(SUPPLIED INFORMATION Opens)

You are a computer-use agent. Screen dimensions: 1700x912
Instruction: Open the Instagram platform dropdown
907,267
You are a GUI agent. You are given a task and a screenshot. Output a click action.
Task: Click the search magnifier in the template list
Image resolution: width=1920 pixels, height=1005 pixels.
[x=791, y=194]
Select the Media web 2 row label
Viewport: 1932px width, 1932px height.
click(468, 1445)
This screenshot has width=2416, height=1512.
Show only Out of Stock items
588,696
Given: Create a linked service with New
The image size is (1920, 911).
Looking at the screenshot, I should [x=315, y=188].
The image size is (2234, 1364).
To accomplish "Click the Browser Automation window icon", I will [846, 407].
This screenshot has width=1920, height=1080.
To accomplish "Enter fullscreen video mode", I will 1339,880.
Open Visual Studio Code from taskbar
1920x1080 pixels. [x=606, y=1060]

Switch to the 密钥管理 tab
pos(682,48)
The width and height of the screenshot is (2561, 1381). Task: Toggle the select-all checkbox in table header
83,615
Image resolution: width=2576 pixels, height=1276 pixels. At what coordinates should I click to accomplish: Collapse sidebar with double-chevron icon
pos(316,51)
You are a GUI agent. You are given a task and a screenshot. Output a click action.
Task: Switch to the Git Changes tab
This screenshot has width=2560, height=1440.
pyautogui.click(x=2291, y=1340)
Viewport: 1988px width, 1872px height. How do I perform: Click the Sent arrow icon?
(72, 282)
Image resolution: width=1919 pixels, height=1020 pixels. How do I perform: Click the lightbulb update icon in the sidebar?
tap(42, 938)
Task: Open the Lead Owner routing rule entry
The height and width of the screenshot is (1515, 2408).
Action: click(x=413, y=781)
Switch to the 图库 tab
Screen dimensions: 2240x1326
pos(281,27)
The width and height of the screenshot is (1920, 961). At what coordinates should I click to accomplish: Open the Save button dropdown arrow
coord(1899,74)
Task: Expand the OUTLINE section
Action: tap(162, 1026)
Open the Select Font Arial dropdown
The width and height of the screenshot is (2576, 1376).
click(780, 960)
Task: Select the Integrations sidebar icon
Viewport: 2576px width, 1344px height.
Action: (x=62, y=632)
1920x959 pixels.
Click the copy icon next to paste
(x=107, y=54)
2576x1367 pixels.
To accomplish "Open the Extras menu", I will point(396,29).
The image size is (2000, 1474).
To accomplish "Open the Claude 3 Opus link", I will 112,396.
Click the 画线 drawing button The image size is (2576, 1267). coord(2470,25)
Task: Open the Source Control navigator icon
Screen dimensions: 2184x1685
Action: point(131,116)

(SUPPLIED INFORMATION Closes)

■ TASK TO CARRY OUT:
What is needed is every line from the start of the entries through the line containing "Given: Create a linked service with New", returned word for word and nothing else.

■ RESULT:
You are a computer-use agent. Screen dimensions: 1700x912
Instruction: Open the Instagram platform dropdown
907,267
You are a GUI agent. You are given a task and a screenshot. Output a click action.
Task: Click the search magnifier in the template list
Image resolution: width=1920 pixels, height=1005 pixels.
[x=791, y=194]
Select the Media web 2 row label
Viewport: 1932px width, 1932px height.
click(468, 1445)
This screenshot has width=2416, height=1512.
Show only Out of Stock items
588,696
Given: Create a linked service with New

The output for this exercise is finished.